● **DIRECTIVE**
Please copy out the passage below on refined types for associative maps, word for word and in full.

━━━━━ SUPPLIED TEXT

The problem illustrated above is quite a pervasive one; associative
maps pop up everywhere. Failed lookups are the equivalent of
`NullPointerDereference`

exceptions in languages like
Haskell. It is rather difficult to use Haskell’s type system to
precisely characterize the behavior of associative map APIs as
ultimately, this requires tracking the *dynamic set of keys* in
the map.

In this case study, we’ll see how to combine two techniques, measures and refined
data types, to analyze programs that *implement* and
*use* associative maps (e.g. `Data.Map`

or
`Data.HashMap`

).

Lets start by defining a *refined API* for Associative Maps
that tracks the set of keys stored in the map, in order to statically
ensure the safety of lookups.

━━━━━━━━━━
━━━━━ PROVIDED MATERIAL

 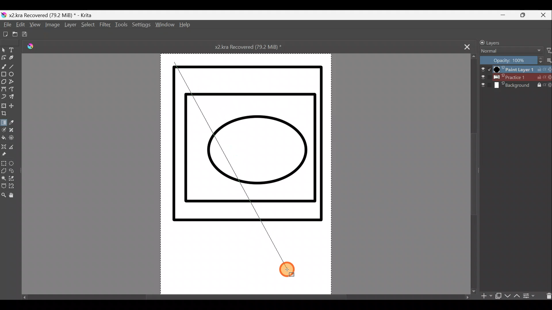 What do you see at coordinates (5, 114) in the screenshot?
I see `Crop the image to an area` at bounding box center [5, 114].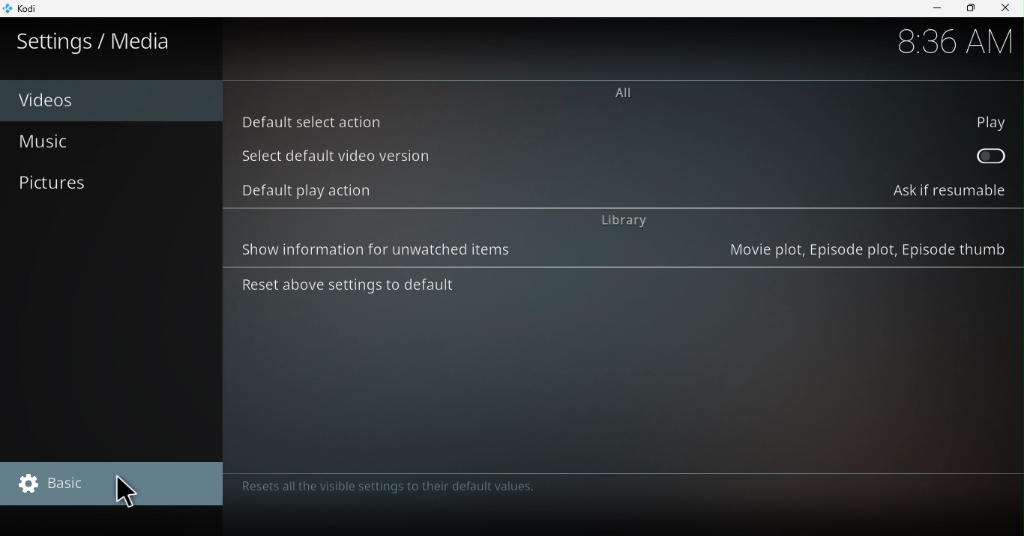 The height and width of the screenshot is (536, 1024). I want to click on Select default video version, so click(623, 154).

━━━━━━━━━━

● **EXERCISE ANSWER**
The problem illustrated above is quite a pervasive one; associative
maps pop up everywhere. Failed lookups are the equivalent of
`NullPointerDereference`

exceptions in languages like
Haskell. It is rather difficult to use Haskell’s type system to
precisely characterize the behavior of associative map APIs as
ultimately, this requires tracking the *dynamic set of keys* in
the map.

In this case study, we’ll see how to combine two techniques, measures and refined
data types, to analyze programs that *implement* and
*use* associative maps (e.g. `Data.Map`

or
`Data.HashMap`

).

Lets start by defining a *refined API* for Associative Maps
that tracks the set of keys stored in the map, in order to statically
ensure the safety of lookups.